■ **Text extract**
start
Back in Denver I had fallen in love with many of the local bands. One in particular, Space Team Electra, featured possibly the most exciting performer for miles, singer-guitarist Myshel Prasad, who always maintained an aura of mystery about the outfit that served only to strengthen my interest. In other words she knew how to play hard to get. See, Space Team Electra wasn't trying to get over. They never sucked up to me or anyone else in the industry. When I interviewed Prasad and her bandmates -- usually in comfortable surroundings over a bottle or two of wine -- she'd wax poetic and try to explain the magic, celestial place from which the music came. Inevitably the following day she'd send me a letter to clarify and/or contradict some of the statements she'd made.

"I do believe in total creative self-determination," she wrote to me once. "The spirit of the music should determine its course in the world,... the methods of establishing those connections should be another expression of the same force, the same place of origin that generates the music itself. None of this "play the game' shit."

Most of the time, I had to track down Prasad to get her to talk; she wasn't interested in pushing Space Team Electra on me. I wish all aspiring artists would sell themselves more subtly and less fawningly. And because I feature local music in this column, I wish every artist would indicate where it is he or she is from exactly: Due to my rather chaotic filing system, a one-page bio sheet with contact information is much more likely to become misplaced or discarded than a compact disc, and too many locally produced CDs arrive without a phone number or street address to indicate their birthplaces.
end
(Records)
start
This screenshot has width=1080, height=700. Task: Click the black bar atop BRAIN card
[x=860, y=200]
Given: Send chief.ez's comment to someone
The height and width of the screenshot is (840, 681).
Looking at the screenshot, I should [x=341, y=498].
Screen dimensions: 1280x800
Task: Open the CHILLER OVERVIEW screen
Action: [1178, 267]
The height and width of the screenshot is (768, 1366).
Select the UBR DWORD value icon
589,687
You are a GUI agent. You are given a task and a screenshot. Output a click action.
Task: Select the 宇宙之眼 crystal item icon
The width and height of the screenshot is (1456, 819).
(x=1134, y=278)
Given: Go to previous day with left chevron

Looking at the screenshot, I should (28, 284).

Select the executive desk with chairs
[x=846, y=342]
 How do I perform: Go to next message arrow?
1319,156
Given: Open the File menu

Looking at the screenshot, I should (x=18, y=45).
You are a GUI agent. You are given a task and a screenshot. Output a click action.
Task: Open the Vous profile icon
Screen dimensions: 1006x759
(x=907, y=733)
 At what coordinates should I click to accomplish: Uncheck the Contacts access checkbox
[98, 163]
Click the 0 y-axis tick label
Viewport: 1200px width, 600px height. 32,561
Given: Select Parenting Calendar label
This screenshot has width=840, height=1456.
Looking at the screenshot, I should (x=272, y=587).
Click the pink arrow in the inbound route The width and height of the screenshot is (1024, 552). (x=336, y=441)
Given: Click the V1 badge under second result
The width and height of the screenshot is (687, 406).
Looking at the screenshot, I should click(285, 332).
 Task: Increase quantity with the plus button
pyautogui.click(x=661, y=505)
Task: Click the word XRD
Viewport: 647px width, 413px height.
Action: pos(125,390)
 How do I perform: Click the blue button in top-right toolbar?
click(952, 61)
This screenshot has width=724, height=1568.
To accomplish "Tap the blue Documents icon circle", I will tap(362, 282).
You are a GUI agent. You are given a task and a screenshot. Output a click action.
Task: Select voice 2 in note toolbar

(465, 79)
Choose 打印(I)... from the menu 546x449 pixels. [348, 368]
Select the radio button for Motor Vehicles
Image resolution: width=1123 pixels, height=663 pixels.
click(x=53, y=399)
end
■ **Problem statement**
Answer these questions about the Space Team Electra text.
(a) In which city had the writer fallen in love with many of the local bands?
(b) What would Prasad send the writer on the day after an interview?
(c) According to the writer, what is more likely than a compact disc to be misplaced or discarded?

■ **Output**
(a) Denver.
(b) A letter to clarify and/or contradict some of the statements she had made.
(c) A one-page bio sheet with contact information.